PROVIDED MATERIAL Start Marker

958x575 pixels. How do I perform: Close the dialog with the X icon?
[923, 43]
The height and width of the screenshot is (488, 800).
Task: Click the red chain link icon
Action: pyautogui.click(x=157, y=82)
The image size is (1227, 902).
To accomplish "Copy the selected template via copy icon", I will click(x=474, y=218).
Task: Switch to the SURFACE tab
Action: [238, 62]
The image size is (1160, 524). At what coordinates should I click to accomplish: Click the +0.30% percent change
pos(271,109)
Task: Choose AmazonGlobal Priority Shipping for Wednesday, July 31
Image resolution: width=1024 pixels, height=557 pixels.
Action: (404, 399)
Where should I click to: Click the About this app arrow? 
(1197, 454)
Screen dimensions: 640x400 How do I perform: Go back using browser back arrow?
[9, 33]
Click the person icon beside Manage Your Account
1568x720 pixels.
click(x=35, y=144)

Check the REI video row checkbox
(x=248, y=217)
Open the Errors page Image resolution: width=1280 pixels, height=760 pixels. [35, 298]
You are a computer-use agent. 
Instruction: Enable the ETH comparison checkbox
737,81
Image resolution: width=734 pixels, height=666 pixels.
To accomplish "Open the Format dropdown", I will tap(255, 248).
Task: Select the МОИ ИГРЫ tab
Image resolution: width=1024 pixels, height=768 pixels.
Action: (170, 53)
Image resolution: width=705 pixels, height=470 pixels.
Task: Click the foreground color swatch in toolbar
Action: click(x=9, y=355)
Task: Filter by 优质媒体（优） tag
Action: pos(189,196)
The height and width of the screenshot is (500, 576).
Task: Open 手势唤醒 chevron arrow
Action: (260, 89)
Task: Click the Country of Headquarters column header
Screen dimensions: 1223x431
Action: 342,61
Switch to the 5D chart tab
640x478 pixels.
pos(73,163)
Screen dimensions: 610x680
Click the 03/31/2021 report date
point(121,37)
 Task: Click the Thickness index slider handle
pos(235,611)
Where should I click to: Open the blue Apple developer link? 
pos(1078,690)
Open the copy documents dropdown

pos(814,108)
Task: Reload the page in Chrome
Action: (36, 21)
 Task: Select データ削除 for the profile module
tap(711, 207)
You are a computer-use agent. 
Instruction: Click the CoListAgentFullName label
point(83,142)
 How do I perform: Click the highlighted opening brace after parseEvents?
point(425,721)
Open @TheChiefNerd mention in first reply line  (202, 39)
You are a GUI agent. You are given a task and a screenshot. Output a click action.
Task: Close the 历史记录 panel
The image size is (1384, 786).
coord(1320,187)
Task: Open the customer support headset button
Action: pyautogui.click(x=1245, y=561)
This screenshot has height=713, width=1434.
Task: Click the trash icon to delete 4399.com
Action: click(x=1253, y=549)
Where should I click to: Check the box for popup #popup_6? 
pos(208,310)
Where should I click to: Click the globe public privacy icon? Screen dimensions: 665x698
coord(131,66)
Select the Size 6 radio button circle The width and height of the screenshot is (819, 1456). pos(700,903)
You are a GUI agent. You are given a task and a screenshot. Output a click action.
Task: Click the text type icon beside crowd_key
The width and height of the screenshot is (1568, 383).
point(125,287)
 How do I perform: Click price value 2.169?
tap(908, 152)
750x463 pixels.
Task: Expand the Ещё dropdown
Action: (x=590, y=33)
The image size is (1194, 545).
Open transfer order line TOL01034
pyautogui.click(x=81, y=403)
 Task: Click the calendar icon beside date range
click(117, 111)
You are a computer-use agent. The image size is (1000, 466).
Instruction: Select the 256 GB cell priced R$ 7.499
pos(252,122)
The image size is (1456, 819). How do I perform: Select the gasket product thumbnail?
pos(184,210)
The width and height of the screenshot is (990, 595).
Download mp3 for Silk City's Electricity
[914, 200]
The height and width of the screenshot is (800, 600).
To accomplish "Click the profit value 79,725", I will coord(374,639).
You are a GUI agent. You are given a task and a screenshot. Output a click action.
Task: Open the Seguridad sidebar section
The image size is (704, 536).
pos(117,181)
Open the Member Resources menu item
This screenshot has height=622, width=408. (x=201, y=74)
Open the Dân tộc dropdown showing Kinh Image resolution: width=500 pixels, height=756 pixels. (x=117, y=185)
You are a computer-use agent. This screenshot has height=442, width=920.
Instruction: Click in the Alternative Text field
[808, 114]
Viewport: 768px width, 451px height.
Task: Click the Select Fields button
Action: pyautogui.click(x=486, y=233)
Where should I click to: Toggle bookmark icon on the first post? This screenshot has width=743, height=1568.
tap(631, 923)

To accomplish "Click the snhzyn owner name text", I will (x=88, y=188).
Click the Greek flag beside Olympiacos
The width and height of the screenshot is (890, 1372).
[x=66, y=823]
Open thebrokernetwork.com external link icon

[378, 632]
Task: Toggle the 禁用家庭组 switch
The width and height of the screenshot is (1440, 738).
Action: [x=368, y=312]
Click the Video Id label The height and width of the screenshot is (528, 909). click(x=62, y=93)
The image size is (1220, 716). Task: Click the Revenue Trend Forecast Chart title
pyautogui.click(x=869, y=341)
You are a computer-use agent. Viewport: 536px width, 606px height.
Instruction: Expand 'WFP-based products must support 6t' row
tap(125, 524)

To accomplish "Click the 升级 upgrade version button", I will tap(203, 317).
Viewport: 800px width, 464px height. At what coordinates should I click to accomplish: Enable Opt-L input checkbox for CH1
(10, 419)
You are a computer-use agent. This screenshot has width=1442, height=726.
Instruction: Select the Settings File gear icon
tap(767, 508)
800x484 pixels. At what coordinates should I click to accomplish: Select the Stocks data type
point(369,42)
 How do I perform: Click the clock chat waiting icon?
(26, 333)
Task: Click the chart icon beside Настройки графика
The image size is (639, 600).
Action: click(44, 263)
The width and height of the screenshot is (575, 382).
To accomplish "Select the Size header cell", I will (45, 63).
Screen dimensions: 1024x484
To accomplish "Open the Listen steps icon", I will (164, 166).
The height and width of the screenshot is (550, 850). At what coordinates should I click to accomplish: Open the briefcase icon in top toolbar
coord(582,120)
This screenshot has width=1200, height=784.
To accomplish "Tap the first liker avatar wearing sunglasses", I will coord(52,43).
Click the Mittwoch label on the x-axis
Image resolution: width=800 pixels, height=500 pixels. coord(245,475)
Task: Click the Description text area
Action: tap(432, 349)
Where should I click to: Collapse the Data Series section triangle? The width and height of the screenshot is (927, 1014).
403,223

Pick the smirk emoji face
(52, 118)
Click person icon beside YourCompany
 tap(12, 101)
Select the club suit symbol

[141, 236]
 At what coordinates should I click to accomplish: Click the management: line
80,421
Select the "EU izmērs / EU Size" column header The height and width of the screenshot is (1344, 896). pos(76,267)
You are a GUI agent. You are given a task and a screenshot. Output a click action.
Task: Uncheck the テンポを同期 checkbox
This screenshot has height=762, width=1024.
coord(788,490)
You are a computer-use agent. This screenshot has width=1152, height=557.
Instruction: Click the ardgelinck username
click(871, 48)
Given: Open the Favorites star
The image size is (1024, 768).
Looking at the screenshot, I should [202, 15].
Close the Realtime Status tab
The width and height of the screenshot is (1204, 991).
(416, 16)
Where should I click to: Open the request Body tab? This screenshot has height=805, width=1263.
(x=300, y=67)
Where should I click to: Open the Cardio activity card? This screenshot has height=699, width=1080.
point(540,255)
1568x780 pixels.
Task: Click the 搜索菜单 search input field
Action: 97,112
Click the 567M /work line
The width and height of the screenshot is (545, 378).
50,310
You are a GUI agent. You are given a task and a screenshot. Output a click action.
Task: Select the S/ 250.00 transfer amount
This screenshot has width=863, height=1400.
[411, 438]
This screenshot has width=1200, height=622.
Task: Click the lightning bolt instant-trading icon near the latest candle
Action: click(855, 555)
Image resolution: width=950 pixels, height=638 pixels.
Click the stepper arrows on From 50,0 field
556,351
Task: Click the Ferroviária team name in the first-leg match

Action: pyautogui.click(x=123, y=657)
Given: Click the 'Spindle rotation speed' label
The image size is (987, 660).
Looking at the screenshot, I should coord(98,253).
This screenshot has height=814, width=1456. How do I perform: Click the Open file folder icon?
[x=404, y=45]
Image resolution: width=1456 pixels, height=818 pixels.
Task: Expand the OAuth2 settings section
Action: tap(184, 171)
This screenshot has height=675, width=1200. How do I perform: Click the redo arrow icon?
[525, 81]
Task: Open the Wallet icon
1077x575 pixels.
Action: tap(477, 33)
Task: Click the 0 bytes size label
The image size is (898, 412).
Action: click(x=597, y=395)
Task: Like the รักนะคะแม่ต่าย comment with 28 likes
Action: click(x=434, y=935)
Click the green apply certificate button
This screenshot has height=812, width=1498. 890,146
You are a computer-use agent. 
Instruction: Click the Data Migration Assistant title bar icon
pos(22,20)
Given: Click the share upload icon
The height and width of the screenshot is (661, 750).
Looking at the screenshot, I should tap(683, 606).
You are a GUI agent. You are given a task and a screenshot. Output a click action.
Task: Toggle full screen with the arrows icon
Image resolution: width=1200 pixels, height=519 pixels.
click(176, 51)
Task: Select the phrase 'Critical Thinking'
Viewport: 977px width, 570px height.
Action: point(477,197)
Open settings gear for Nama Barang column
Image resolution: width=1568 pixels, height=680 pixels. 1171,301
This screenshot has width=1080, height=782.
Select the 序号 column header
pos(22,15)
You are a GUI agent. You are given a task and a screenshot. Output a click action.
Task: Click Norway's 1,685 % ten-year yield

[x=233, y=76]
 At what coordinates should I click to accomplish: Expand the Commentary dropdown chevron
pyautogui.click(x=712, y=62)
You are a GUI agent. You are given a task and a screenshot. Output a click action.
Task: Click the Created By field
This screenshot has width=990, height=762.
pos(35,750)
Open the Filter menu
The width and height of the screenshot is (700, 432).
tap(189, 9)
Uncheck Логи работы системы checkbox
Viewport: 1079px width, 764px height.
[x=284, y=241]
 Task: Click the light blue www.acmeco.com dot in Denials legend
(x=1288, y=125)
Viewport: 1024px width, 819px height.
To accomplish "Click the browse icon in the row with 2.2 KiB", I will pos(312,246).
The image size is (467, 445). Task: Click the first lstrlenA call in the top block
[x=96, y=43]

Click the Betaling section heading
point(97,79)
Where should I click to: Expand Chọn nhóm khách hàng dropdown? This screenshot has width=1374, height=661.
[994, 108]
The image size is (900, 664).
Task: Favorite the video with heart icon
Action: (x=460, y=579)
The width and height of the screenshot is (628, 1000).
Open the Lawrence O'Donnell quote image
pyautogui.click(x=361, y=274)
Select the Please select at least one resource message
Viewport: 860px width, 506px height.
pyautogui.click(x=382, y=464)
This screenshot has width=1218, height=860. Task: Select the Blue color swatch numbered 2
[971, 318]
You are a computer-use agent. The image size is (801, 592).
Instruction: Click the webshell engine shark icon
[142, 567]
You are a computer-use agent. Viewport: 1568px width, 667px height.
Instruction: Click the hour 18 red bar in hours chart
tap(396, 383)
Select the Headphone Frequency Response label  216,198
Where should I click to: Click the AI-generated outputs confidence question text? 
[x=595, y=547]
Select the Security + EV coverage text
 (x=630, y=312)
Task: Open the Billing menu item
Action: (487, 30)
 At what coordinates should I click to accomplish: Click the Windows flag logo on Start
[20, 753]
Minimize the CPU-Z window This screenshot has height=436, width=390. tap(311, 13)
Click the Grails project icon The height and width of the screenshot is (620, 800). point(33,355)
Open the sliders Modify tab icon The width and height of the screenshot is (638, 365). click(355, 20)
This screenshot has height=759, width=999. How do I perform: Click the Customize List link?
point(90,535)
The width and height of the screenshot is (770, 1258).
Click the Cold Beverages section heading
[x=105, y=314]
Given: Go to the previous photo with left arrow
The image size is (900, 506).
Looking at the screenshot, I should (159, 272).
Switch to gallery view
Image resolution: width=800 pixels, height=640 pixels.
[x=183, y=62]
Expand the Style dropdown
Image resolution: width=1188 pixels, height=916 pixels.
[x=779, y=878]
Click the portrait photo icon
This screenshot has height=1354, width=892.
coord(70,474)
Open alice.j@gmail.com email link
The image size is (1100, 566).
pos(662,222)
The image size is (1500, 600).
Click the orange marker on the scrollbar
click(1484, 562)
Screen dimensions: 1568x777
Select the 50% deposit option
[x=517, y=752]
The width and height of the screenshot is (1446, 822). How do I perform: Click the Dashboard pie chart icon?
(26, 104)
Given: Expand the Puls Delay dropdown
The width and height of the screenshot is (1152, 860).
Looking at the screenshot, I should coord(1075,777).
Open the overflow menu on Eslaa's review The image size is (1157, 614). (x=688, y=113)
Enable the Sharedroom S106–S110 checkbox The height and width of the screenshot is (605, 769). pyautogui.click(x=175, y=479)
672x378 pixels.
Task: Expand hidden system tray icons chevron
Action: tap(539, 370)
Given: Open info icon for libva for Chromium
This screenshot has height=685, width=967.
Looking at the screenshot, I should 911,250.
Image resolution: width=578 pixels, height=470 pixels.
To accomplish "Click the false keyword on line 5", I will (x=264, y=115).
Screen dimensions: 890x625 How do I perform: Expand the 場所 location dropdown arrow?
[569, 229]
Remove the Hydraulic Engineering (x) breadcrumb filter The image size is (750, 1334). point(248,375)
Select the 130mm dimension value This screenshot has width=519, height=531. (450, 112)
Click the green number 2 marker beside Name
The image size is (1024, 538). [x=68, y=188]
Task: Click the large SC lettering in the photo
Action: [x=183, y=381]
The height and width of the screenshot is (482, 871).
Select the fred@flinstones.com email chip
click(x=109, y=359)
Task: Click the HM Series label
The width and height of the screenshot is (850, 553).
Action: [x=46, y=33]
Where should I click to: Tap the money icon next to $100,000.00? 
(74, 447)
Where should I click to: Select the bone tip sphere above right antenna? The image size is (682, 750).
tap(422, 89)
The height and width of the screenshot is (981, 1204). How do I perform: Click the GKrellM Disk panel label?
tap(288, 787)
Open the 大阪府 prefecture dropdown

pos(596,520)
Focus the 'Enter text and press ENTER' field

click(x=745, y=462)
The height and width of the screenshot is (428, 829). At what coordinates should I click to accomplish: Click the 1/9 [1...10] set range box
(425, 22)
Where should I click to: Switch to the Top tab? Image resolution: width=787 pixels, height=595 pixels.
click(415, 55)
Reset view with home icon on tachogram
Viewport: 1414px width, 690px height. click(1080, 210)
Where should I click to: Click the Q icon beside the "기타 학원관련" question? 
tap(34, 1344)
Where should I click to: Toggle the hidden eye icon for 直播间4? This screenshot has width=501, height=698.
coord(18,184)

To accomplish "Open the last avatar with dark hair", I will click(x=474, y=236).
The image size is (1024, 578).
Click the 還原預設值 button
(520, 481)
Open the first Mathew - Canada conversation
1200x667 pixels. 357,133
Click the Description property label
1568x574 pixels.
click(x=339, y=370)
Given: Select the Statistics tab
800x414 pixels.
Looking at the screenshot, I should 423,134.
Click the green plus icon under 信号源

PROVIDED MATERIAL End Marker

TASK PROMPT
How many lines in the data above contain the word "avatar"? Reply with only that figure.

SOLUTION TO THIS PROBLEM
2